While the actors, singers and dancers on stage get most of the glory during an Ardmore Little Theatre musical, it’s the tone set by the musicians in the pit that gives a special spark to the production.


While the actors, singers and dancers on stage get most of the glory during an Ardmore Little Theatre musical, it’s the tone set by the musicians in the pit that gives a special spark to the production.


Directing the orchestra for this season’s musical, “Joseph and the Amazing Technicolor Dreamcoat,” starting its second run at 7 tonight through Saturday, conductor Doug Hansen said the key to making a great sound is to round up key players. This is Hansen’s second time as conductor, having taken the role last year for “Anything Goes,” but he’s no stranger to the ALT orchestra pit.


“I have played in several,” he said. “The last one that I played in was ‘Damn Yankees.’ That was several years ago. And I’ve played in ‘Brigadoon’ and I’m sure I’ve played in some others. When I taught in Madill, I used to come over and play in the orchestra quite often.”


The “Joseph” orchestra consists of keyboardists Andy Price and Daneen Hansen; clarinet player Karrie Lee; Laurie Blomgren on clarinet, bass clarinet and soprano saxophone; trumpet player Drew Etheridge; horn players Larry Johnson and James Copeland; Debra McMurry on flute, piccolo and auxiliary percussion; drummer Chris McMurry; Jimmy Veith on guitar; and Ray Hill on bass.


Putting together an orchestra takes a good bit of knowledge of who is out there, and taking chances on newcomers who want to show their talent and style.


“The first step is based upon my contacts,” Hansen said. “I usually look for band directors who are around the area and maybe look for musicians who I have played with in the past and respect their ability. And, occasionally we get a call, as we did this year, from someone who’s interested in playing in the musical and requesting an audition to come and play for me. That was Lori Blomgren.

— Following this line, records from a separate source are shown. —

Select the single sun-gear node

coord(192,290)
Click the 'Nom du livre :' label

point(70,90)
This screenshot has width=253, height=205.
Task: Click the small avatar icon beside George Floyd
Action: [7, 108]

“The others, I know many of them from my church orchestra and there are quite a few band directors and former band directors. And, of course, we’re always looking for guitarists,” he said. “I just kind of asked questions of people of who’s played previous shows and who’s in town who plays guitar very well and we’ve been pretty fortunate this year to get good players.”


Separate from the rehearsals on stage, the orchestra members get together in an alternate location and begin rehearsing at least six weeks ahead of the show. Then, closer to opening, the orchestra rehearses with the actors to blend the two elements together as one cohesive unit.
At times, there has been discussion about particular musicals being too difficult to perform in Ardmore, but Hansen believes there’s little that the talented performers — both on and in front of the stage — can’t do.


“At this point, I have faith in the committee members in Ardmore and the surrounding areas that we could put together a quality orchestra for any difficulty level of show,” he said. “I really feel that we have a lot of talent around the Ardmore area and some that we haven’t even touched yet, that I don’t know about.


“I think the quality of acting is great for community theater,” Hansen said. “I’m thoroughly absorbed and entertained in the shows when I work with them and I’m just amazed at the talent that actors have and I think there’s an awful lot of talent in the Ardmore area and we could pretty much do any undertaking of a musical show, within reason.”


Although those on stage get most of the glory in a musical, audience members know that the orchestra provides an essential element to making the production a quality performance. Sitting in the orchestra pit, a lower area between the stage and the audience, musicians don’t necessarily get to be seen by the crowd, but their presence is never forgotten. And Hansen said he has never felt slighted or overlooked in any capacity by the public.


“I don’t really feel that way, personally. I feel that my job as orchestra director is to put together the highest quality of accompaniment of the musical that we can possibly do. And I consider the musical to be a total production. So I don’t feel like we’ve been slighted,” he said. “The people who work behind stage, they get even less recognition than the orchestra does because the orchestra gets the cast acknowledgement that they’re there at the end of the show. We get to do an entr’ acte and an overture and those sorts of things that some of the other people don’t get to get out in front to show people what they can do.


“In community theaters and also in some college productions that I played trumpet for, I was just glad to be there and I didn’t think twice about recognition,” he said. “I had my name in the program and that was good enough for me.”